* PROBLEM *
Each line below from the one containing "Click the encompass" through the one containing "Select the Anticancer" is to be given again exactly, and no line outside that span.

* SUPPLIED DATA *
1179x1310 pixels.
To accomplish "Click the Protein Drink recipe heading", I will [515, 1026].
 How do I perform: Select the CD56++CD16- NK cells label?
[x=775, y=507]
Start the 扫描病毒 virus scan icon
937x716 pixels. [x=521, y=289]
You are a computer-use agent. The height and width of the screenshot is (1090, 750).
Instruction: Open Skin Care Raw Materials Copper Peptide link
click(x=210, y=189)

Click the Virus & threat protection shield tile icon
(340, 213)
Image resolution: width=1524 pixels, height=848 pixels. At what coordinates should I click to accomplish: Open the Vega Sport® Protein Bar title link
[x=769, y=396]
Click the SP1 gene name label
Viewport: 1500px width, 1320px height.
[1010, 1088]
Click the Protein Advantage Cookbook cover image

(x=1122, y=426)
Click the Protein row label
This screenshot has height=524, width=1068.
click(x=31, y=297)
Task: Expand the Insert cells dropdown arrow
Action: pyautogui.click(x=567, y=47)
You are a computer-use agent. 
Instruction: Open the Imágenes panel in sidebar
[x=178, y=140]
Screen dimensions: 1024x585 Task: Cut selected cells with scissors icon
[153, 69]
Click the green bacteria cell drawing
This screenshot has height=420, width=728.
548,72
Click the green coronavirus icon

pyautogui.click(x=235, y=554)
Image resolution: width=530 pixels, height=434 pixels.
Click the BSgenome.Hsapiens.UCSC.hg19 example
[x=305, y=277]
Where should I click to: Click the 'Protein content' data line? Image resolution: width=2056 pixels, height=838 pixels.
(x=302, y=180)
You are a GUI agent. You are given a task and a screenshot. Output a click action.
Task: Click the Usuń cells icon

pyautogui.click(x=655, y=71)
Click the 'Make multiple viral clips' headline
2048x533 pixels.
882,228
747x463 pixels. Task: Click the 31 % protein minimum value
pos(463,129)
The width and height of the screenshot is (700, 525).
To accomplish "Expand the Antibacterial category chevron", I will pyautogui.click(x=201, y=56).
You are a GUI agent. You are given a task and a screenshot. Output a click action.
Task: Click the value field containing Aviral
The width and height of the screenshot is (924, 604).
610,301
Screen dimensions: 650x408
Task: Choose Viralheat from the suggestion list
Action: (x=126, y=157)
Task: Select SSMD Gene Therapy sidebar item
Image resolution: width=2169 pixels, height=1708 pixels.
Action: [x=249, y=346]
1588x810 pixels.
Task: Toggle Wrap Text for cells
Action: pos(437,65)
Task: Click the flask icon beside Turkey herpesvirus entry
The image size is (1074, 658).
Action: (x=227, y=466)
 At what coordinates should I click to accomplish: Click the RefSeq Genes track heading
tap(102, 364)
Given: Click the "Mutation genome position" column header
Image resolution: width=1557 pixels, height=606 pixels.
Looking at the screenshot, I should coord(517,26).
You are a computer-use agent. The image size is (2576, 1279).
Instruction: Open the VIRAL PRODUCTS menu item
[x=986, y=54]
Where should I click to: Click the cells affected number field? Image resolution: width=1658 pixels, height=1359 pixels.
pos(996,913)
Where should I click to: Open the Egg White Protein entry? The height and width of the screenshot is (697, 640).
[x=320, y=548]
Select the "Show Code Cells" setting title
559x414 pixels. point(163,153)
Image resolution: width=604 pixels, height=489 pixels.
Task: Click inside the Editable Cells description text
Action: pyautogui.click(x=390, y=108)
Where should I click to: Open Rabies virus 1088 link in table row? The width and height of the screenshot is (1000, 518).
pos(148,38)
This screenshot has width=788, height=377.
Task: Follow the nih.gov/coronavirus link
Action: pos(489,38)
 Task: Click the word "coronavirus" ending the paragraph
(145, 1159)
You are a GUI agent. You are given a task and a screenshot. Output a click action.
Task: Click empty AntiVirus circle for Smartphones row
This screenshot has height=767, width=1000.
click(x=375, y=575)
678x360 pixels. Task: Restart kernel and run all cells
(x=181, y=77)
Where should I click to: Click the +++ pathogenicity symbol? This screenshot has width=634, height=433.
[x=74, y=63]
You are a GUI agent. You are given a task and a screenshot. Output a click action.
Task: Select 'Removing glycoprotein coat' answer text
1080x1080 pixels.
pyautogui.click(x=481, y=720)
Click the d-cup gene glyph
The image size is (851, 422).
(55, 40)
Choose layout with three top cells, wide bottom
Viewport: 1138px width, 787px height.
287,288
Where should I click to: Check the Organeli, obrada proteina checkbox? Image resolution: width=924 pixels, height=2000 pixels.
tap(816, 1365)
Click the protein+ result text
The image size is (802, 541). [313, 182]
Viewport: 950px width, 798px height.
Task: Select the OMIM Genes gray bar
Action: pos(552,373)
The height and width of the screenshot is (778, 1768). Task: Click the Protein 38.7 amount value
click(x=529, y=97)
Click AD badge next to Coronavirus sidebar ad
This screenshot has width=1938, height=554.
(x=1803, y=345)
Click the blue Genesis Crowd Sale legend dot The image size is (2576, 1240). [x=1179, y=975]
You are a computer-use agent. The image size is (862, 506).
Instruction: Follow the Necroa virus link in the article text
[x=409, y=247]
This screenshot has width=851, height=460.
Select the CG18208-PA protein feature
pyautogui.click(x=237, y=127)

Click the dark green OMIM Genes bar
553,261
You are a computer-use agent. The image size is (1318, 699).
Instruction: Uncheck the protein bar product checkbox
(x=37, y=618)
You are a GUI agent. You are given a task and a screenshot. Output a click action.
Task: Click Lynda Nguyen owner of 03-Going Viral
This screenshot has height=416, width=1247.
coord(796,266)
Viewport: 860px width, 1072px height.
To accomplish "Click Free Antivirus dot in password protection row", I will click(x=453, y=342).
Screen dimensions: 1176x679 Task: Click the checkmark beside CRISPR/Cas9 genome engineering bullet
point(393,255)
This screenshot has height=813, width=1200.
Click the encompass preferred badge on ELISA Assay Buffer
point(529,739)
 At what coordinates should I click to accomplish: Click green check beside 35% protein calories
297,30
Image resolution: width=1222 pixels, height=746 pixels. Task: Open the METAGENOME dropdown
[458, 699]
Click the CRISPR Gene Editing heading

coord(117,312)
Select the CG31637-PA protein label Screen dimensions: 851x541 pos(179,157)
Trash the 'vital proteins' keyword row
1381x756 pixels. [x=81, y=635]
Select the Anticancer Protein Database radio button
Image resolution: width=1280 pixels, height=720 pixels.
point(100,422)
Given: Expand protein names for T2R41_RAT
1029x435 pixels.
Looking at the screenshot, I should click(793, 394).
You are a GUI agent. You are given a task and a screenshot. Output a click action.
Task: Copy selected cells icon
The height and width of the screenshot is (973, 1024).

* WRITTEN ANSWER *
Click the encompass preferred badge on ELISA Assay Buffer
point(529,739)
 At what coordinates should I click to accomplish: Click green check beside 35% protein calories
297,30
Image resolution: width=1222 pixels, height=746 pixels. Task: Open the METAGENOME dropdown
[458, 699]
Click the CRISPR Gene Editing heading

coord(117,312)
Select the CG31637-PA protein label Screen dimensions: 851x541 pos(179,157)
Trash the 'vital proteins' keyword row
1381x756 pixels. [x=81, y=635]
Select the Anticancer Protein Database radio button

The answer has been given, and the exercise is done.